Stored records
# # # # # # #

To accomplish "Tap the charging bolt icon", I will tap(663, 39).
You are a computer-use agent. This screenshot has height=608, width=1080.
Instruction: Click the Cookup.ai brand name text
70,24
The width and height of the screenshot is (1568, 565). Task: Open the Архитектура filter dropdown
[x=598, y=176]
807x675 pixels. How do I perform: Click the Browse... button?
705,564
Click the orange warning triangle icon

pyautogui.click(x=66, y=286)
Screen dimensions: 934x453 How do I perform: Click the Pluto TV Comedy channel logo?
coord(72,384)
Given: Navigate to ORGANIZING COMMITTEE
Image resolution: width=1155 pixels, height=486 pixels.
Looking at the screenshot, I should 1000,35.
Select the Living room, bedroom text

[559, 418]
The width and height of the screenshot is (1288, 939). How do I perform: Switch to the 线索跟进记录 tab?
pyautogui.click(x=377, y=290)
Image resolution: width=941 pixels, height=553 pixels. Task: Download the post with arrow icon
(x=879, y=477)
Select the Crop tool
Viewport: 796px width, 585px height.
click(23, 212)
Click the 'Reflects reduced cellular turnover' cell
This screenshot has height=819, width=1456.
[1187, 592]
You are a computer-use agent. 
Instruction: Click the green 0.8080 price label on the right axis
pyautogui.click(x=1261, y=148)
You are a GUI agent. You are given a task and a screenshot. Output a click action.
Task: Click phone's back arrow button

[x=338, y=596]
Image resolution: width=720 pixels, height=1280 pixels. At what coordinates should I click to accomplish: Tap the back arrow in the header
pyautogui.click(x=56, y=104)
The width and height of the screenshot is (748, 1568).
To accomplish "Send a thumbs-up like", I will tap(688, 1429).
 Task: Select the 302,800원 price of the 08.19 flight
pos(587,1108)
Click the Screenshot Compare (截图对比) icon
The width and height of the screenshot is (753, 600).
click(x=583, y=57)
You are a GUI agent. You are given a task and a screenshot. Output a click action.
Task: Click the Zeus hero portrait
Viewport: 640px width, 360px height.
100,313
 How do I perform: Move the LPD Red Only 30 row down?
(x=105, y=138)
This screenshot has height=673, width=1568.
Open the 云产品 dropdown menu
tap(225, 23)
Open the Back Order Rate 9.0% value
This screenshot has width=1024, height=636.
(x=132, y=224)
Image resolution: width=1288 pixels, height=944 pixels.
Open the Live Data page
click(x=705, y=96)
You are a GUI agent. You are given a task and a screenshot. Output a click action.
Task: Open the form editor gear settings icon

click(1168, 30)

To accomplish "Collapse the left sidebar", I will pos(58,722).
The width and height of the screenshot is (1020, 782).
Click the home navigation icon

# # # # # # #

SHORT PROBLEM
How many lines of the data contain the string "Open", with case counting? Reply with the number only.

RIGHT ANSWER
5